Les marées humaines qui défilent depuis bientôt deux semaines dans les rues de nos villes clament à l'unisson à la fois leur rejet de l'humiliant cinquième mandat, du processus électoral qui y conduirait inéluctablement et du régime qui cherche à se maintenir à travers cette innommable cuisine politique. Contrairement à ce qu'a prétendu Bouteflika, ni lui ni les autres « décideurs » ne les ont entendus ni ne sont prêts à consentir à leurs revendications. C'est la raison pour laquelle la voix de ces marées humaines doit monter en puissance pour démontrer au pouvoir qu'elles n'accepteront aucun arrangement qui lui permettrait de ne pas satisfaire leur revendication primordiale qui est ni plus ni moins que son départ. Elles ne doivent surtout pas tendre l'oreille aux « conseilleurs » qui arguant que le pouvoir n'étant pas prêt de céder à la rue, la voie des urnes en avril pourrait permettre aux anti-cinquième mandat mobilisés de mettre en échec son prétendant et ouvrir ainsi avec son vainqueur celle du changement radical qu'ils demandent.

Ceux qui distillent cette inepte solution avancent masqués et la justifient au nom de la préservation de la stabilité du pays et cela paradoxalement au moment où s'est bouchée pour le pouvoir la perspective d'une élection présidentielle de laquelle se sont retirés pratiquement tous les acteurs politiques susceptibles de lui donner un semblant de crédit en tant que compétition électorale. En fait, ces « conseilleurs » plaident sans le dire ouvertement la cause du seul candidat présentable restant en lice qu'ils créditent pouvoir faire échec au cinquième mandat et avoir pour programme et volonté de satisfaire les revendications portées par l'insurrection populaire en cours.

Les écouter serait accepter le fait que c'est au peuple à céder malgré l'unanimité qui est la sienne à refuser la voie des urnes avant que le prétendant au cinquième mandat et le régime ne dégagent. Ces « conseilleurs » et le candidat dont ils prônent le soutien électoral sont pour le moins crédules quant au machiavélisme imaginatif du pouvoir sinon sciemment en collusion avec celui-ci en lui offrant une solution qui lui sauvegarde l'essentiel et leur donnerait dans le même temps droit d'être partie prenante dans la redistribution des cartes qui aura inéluctablement lieu avec la succession de Bouteflika.
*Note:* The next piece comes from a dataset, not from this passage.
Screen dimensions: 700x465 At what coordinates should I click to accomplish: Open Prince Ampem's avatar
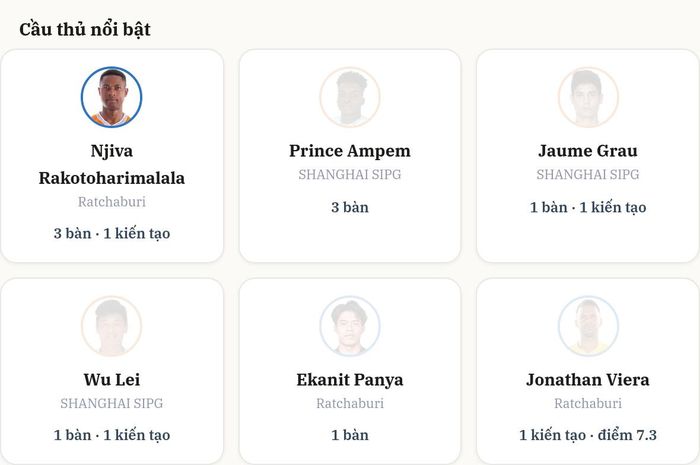click(350, 97)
En persistant dans la candidature malgré la déferlante contre un processus électoral auquel prendrait part le postulant au cinquième mandat, Ali Ghediri, puisque c'est de lui qu'il s'agit, a clairement donné à comprendre que c'est au peuple à se plier à sa volonté et non l'inverse. Ce qui est façon pour lui d'exiger de ce peuple qu'il le plébiscite en tant qu'homme « providentiel ». N'est-ce pas ainsi que débute toute dictature ? Aux Algériens de démontrer qu'ils peuvent résoudre la crise nationale sans retomber dans les scénarios qui en ont été à l'origine et ont tous pour acteur premier un prétendu « homme providentiel ».